Data information: Data are shown as mean ± SEM. P‐values were calculated by one‐way ANOVA with Tukey multiple comparison test (A, C). Statistical significance: ns > 0.05, *P < 0.05, **P < 0.01, ***P < 0.001, ****P < 0.0001. See Appendix Table S3 for exact P‐values. Source data are available online for this figure.

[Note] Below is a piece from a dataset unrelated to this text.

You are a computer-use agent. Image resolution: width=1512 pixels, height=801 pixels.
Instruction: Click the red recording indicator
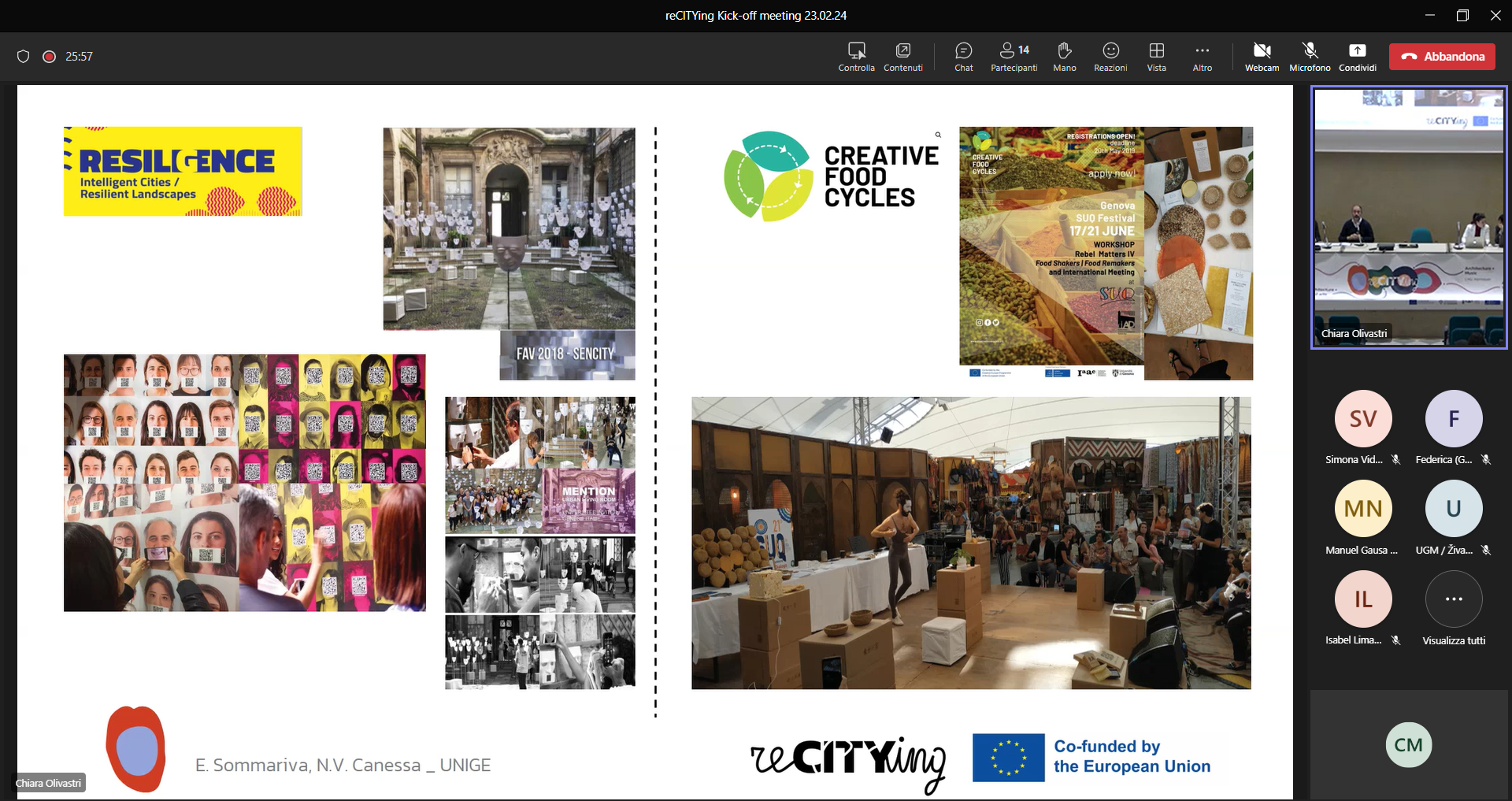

Figure 7. JNK/AP‐1 Inhibitors repress CCL2 and IL‐23 expression in human mo‐DCs

1. A

   Western blot analyses of Phospho‐ or total JNK and c‐Jun in human mo‐DCs pretreated with DMSO (1: 1,000) or SP600125 (JNKi, 25 µM) for 1 h and stimulated with R848 (10 µg/mL) for 15 min.

2. B, C

   Human mo‐DCs pretreated with JNKi (SP600125, 25 µM) (B) or AP‐1 Inhibitor (T‐5224, 20 µM) (C) for 1 h were stimulated with R848 (10 µg/ml). CCL2 and IL‐23 were analyzed by ELISA (n = 5–11; 2–3 independent experiments).

3. D

   Representative flow cytometry plots (left) and histograms (right) of human mo‐DCs stimulated with LL‐37‐RNA‐40 for 24 h are shown. Inhibitors (JNKi; 25 µM or AP‐1 Inhibitor; 20 µM) were given 1 h before stimulation. Plots shown are pregated on live, single, CD1a⁺ cells.

4. E, F

   Human mo‐DCs described in (D) were analyzed for mean fluorescence intensity of CD80 or CD86 by flow cytometry (E) and CCL2 or IL‐23 protein by ELISA (F) (n = 7; 2 independent experiments).

Data information: Data are shown as mean ± SEM. P‐values were calculated by paired, two‐tailed t‐test (B, C, E and F). Statistical significance: ns > 0.05, *P < 0.05, **P < 0.01, ***P < 0.001. See Appendix Table S3 for exact P‐values. Source data are available online for this figure.